Ticky-tacky Techie

What is so rare as a day in…well, February, but one that occupies its own languid space? It seems that on alternative days I sleep well, then I don’t sleep well at all, with a strange checkerboard pattern of stress and relaxation. This particular day, this languid day in February, I am superbly rested. Jane and I have had a rare day at home together. Nothing particularly pressing from her congregation. No big deadlines for me either…not that I have a lot. So how can a lazy day suddenly turn so fraught?

The answer, my friend, is blowing…up in your face. It starts with the lower back. Who knows why the lower back is reaching such a low, vis-à-vis pain? But it is. So at an appropriate time in the late afternoon I do that wonderful thing, that option open to people who can support enough technology. I shift computers. It’s an awkward trade-off, and the last time I tried it was months ago. But it’s time. That’s what my body is telling me. And damned if I’m not going to rise to the neuromuscular challenge.

Which sends me out to the recliner chair where I, you guessed it, recline. Nice to have an electric footrest, isn’t it? I am one lucky guy. Not all partial quadriplegics can say this. But I’m still sane enough to say it several times a day. Where was I?

Oh yes, elevating my feet. Which is a good part of the problem, regarding today’s pain. The source of the pain, by the way, is completely mysterious. But bodies are like that. Aging ones in particular. And I accept this description. A mystery. It is a mystery. In the usual answer, rotating myself in my wheelchair so that I sort of face my desk sideways and pull the voice recognition microphone into another position…while elevating my feet on an adjacent chair. Well, I’m tired of that. It’s a contortionist’s exercise. Yes, it elevates the legs, but everything else sinks into discomfort.

But I’m not doing that, am I? No, I am in the front room, in the electrically tilting easy chair. And now all I have to do is swivel around the computer table with my laptop. This is the whole idea. Get set up with my feet elevated and use the little computer. Isn’t that cool?

Might as well make use of this quiet time while Jane is out getting her aerobic walk. I swivel the computer stand as best I can, then turn the thing on. It’s a MacBook. As soon as I turn it on Apple updates start rolling. To be expected, after all, for I haven’t run this laptop in a month or two. I haven’t needed to. But I need to now, and I need to get used to working on it, I see that. My body is rebelling. Which, I must remember, it’s okay. I’m 67. I’m 67 and more than half paralyzed. Relatively speaking, I’m doing okay. Where was I?

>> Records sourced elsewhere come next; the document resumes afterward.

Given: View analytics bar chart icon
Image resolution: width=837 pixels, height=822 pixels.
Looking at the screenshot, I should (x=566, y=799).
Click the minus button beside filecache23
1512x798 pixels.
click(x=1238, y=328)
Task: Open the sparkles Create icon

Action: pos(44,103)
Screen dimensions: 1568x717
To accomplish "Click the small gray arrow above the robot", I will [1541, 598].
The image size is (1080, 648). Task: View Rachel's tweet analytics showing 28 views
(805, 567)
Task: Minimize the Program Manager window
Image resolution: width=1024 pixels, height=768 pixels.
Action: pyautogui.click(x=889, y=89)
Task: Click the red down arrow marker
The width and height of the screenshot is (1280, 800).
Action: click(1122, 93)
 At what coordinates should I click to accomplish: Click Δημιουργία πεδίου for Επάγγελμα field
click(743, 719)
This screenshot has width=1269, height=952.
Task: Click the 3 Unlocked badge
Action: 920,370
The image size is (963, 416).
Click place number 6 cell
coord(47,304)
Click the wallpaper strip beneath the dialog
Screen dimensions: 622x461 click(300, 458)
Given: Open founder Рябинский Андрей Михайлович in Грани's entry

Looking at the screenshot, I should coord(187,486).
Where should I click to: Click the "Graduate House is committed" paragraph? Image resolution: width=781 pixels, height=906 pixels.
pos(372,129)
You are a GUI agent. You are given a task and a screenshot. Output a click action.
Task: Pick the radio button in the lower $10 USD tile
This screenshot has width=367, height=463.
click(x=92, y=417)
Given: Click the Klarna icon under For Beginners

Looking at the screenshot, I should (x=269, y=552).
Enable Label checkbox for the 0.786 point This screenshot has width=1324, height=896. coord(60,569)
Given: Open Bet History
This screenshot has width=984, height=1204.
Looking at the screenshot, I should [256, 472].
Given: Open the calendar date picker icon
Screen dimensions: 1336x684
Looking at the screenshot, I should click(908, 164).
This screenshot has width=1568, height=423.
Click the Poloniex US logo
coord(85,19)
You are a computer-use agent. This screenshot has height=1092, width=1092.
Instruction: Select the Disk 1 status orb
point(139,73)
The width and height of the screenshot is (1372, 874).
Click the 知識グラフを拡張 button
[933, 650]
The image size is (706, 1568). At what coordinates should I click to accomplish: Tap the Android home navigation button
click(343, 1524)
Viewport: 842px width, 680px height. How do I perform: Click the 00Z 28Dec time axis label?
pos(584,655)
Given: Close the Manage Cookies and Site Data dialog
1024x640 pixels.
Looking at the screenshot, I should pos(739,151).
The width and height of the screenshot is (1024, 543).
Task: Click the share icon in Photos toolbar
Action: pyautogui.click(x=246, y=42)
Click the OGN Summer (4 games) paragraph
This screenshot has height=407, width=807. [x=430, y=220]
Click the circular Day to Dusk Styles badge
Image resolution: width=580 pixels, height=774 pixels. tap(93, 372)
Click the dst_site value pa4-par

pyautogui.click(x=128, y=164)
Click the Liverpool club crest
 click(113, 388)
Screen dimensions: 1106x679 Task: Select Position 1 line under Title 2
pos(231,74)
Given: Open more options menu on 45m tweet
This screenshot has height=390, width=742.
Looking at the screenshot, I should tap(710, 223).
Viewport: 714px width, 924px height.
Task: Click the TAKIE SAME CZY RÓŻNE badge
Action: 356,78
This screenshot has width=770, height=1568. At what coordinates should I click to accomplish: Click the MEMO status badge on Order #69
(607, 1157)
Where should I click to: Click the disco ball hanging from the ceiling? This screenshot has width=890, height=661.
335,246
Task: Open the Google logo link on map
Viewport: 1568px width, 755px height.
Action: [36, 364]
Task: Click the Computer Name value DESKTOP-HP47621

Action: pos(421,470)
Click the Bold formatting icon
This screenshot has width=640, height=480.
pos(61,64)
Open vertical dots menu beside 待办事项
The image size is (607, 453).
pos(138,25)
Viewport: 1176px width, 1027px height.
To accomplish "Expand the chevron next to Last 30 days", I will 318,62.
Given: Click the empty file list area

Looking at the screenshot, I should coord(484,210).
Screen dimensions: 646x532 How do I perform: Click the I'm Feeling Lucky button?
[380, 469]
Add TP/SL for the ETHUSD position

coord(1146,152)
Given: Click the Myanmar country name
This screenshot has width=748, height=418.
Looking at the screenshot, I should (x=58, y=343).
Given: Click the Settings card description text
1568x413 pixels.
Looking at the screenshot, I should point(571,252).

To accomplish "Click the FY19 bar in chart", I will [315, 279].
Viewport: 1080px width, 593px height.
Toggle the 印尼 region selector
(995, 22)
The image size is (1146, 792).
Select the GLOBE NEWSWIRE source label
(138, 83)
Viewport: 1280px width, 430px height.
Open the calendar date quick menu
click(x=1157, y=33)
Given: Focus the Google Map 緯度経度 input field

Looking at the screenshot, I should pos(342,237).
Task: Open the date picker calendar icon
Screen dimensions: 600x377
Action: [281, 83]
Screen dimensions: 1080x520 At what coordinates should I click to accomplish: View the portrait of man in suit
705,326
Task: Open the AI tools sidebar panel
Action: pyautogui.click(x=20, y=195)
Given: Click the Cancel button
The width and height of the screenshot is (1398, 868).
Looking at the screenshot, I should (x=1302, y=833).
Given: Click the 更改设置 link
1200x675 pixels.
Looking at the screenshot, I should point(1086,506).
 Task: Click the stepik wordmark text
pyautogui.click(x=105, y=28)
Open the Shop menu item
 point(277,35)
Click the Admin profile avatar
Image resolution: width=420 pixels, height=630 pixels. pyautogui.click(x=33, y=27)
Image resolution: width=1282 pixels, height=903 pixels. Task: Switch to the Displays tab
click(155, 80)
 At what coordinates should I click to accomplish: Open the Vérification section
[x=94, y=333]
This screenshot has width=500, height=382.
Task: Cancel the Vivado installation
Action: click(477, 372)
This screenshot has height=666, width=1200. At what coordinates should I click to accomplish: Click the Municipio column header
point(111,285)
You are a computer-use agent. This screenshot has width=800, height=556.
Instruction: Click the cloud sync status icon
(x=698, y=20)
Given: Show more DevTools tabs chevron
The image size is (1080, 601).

Which is the one thing about being 67. I keep asking this question. Although I’m not really asking it now, just making a little joke. Heh, heh. Thing about having a computer that can also run Windows, which my MacBook is set up to do, is that it gets a little confusing. Now, for some reason, I look at the calendar application in the Apple mode. Jane and I have been syncing calendars, her entries turning up on my iPhone. Might as well see if they’re turning up on my MacBook. Damned if they aren’t. Problem is, there are a whole bunch of events called ‘new event.’ It’s this Jane’s doing? Or is it mine? Doesn’t matter. I’m just obsessive compulsive enough to have to delete these things.

I’ve dillydallyed here. Time to turn the computer off, then back on, and go into Windows mode…where the voice recognition software works infinitely better. Turning on Windows sets off a frenzy of updating. This software and that software and the other software, all critical updates, all asking you to either save or run. I really feel like running myself.

What I can’t do is really face the screen. Yes, my feet are in the air, but the laptop screen is way off to my left side. Have I done this in the past? The computer stand rests on a V-shaped base, and I can’t recall how I got the two legs arranged in relation to the chair the last time I did this. Of course, I am actually in the chair, pushing and sliding the thing. Naturally, it starts to tilt.

Which will knock my Nook e-reader on the floor, sending me into predictable self-recrimination. I consider it a mark of great personal development that I foresee this and steer around it, placing the Nook on the rug beside me. Actually, I press tilt. Yes, really. The chair levers me, dumptruck style, into the standing position. I swivel, sit back in the wheelchair and have a go at the computer stand. Surely if I slide it forward, then twist the arm with the laptop back this way….

Something is happening with my wheels. Mind you, I never think about them. Most of the time, the wheelchair just clicks and responds. But now, one wheel is on the fitted carpet and the other is on a Persian rug which it has grabbed and bunched. I am determined to remedy this immediately, but the portable trackpad is slipping from the computer stand. Why? Because to examine the bunched rug, I have backed one of my rear wheels into the thing. I turn around. To maneuver the joystick, I have to put the trackpad in my teeth. It tastes like what it is, metallic and unpleasant.

The rug looks like some teaching aid from Geophysical Forces 1A…tectonic waves buckle the landscape. Problem is, I can’t see how to unbuckle the rug. So, in a rare moment of thinking outside the box, I actually increase the wave, rolling the rug back on itself, then smoothly unrolling it back into place. Isn’t that cool?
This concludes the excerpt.